• _What you should do_
Beneath this instruction is a listing. Transcribe from it only the stretch from the line with "The height and" through the line with "Click the username user3861160110273", both end lines included, exactly as written.

• _Recorded information_
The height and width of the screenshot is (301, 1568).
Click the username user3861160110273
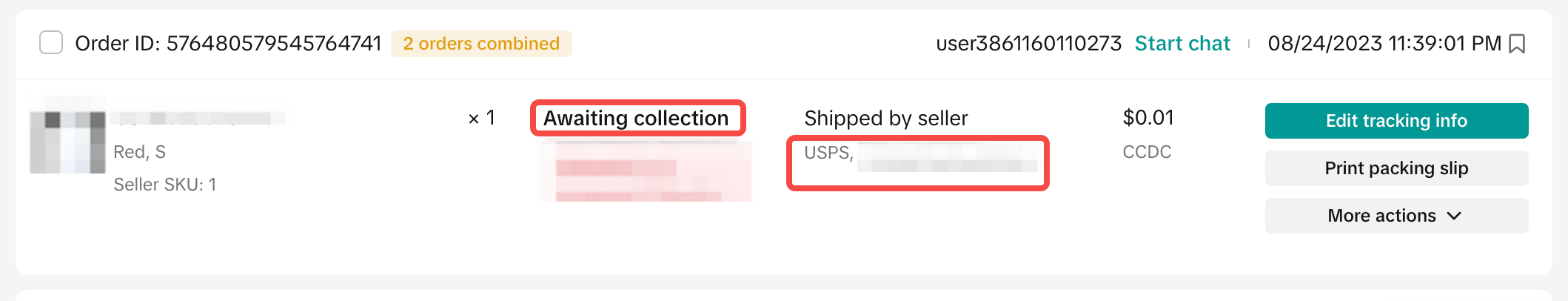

---

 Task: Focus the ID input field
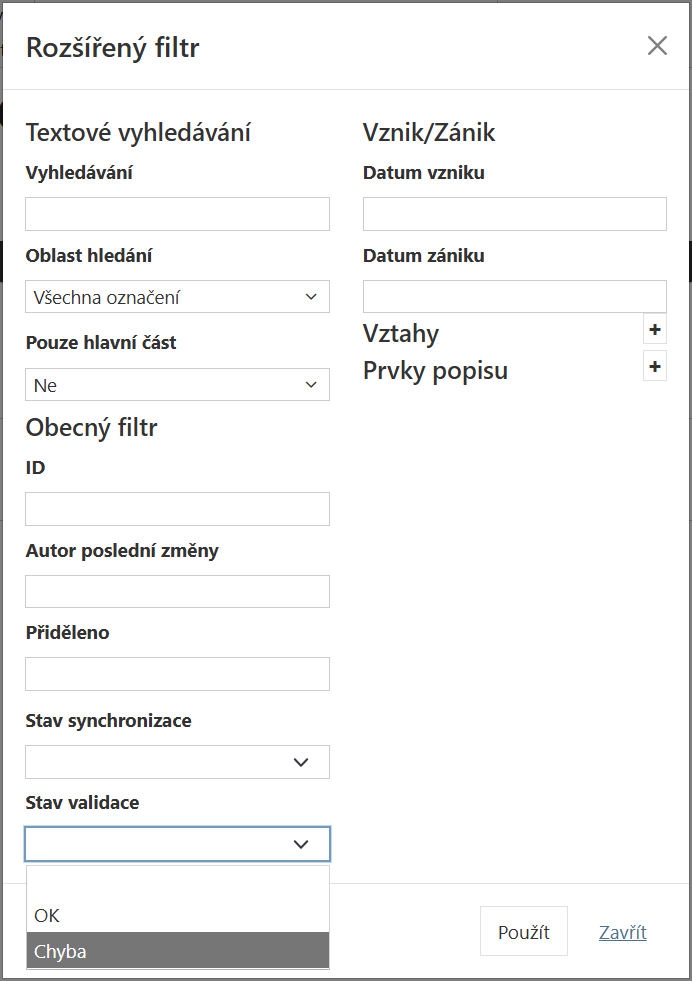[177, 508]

---

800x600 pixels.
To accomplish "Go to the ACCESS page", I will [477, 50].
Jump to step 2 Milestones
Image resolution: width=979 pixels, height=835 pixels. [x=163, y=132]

• _Output_
The height and width of the screenshot is (301, 1568).
Click the username user3861160110273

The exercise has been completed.